# Fragmento extraído

━━━━━━━━━━━━━━━━━━━━

12 de septiembre de 2010

Pasado


Muy, muy despacio, titubeantes, las manecillas del reloj te indican que el tiempo transcurre calmado, constante, imperturbable, y va dejando tras de sí un rastro difuminado de minutos, días, años, tiempo pasado que se transforma en experiencias y poco a poco, sin dar muestra de su existencia, engrosa suavemente el relato de nuestra vida. Una amalgama de sueños sin cumplir, un cúmulo de ilusiones dispersas, que se fueron perdiendo mientras crecíamos sin percatarnos de ello, sin prestarle demasiada atención.

━━━━━━━━━━━━━━━━━━━━

Según el fragmento sobre el paso del tiempo, ¿qué indican las manecillas del reloj?

# Datos sin procesar
━━━━━━━━━━━━━━━━━━━━

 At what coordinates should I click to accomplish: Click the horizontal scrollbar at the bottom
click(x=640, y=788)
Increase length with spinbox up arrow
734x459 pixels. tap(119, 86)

━━━━━━━━━━━━━━━━━━━━

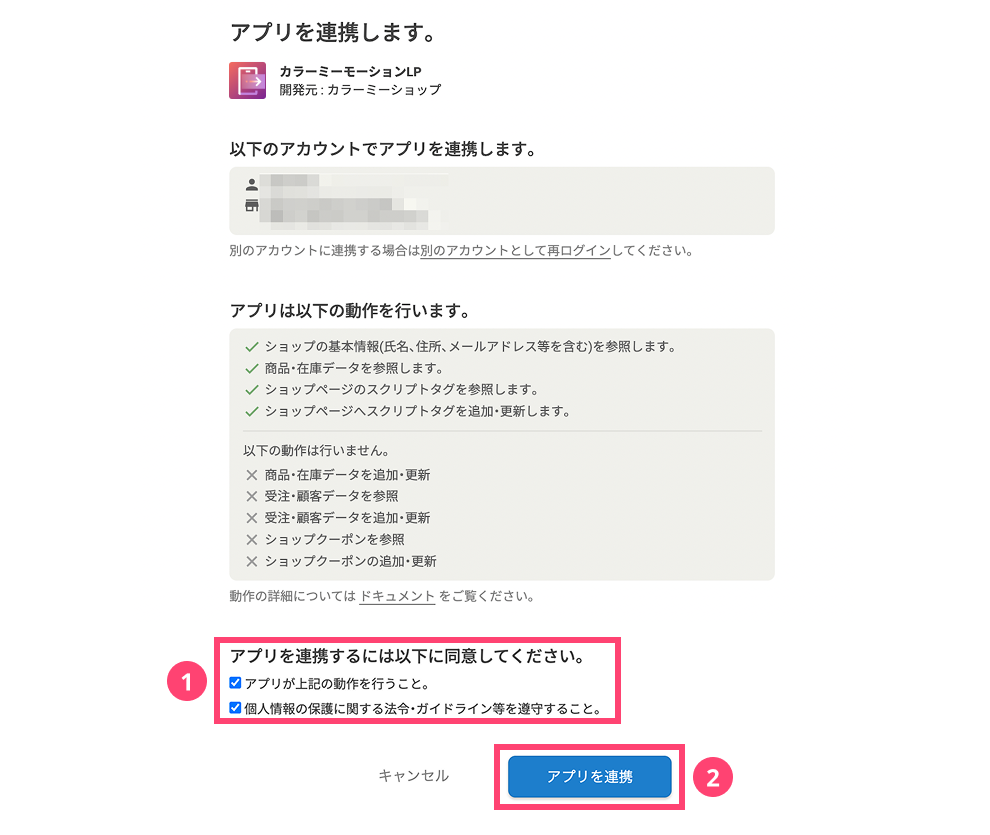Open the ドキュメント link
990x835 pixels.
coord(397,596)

━━━━━━━━━━━━━━━━━━━━

# Resultado final
Indican que el tiempo transcurre calmado, constante e imperturbable.